Fig. 1. FCC sulfur chemistry mechanism showing primary reactions (1) which produce olefins, H2S, mercaptans (R-SH), thiophenes (R-T), benzothiophenes (R-BzT), dibenzothiophenes (R-dBzT) and coke. Secondary reactions are also shown: (2) H2S-olefin reversible recombination to produce mercaptans; (3) mercaptan cyclization to produce tetrahydrothiophene (R-THT); (4) dehydrogenation to produce thiophene from tetrahydrothiophene; and (5) condensation reactions which produce heavier sulfur derivatives from lighter precursors.

The possible sulfur contaminants identified at the time that could generate the observed gasoline sulfur would require the formation of the gasoline thiophenic species starting from a generic sulfur source that would first be converted to H2S and than to the gasoline range sulfur species by combining with intermediate hydrocarbons produced in the triglyceride cracking.

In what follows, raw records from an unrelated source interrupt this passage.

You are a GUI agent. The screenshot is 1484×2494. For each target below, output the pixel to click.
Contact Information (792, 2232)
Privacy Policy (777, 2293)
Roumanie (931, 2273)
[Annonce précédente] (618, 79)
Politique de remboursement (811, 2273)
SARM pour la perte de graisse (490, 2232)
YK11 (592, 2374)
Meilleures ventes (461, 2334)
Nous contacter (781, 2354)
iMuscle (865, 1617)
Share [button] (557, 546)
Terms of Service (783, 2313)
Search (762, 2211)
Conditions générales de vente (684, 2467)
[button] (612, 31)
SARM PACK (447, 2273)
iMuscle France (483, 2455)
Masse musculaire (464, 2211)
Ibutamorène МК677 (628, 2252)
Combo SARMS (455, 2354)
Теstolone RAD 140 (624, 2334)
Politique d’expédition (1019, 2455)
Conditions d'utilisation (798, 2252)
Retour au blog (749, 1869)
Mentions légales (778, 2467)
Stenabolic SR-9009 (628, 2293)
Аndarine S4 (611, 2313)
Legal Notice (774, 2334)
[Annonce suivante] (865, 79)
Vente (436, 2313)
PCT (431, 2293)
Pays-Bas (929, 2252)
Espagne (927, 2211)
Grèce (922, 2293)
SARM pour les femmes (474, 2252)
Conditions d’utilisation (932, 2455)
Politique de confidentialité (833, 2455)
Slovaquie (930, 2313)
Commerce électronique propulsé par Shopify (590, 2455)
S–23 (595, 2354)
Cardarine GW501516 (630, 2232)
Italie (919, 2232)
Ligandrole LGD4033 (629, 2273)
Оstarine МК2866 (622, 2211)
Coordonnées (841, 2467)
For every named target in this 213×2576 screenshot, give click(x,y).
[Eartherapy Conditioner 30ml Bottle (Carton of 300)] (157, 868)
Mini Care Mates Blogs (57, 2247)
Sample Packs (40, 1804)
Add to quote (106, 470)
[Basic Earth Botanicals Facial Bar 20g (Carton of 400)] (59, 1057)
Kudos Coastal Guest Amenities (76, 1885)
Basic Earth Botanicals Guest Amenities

Follow up experiments in the laboratory produced results which demonstrated that the H2S-olefins to thiophenes mechanism was capable of producing the gasoline sulfur species in the concentrations observed in the soybean oil cracking experiment. This mechanism is probably more important than previously thought in conventional FCC and presents an alternative explanation to the mode of action of ZnO based gasoline sulfur reduction additives.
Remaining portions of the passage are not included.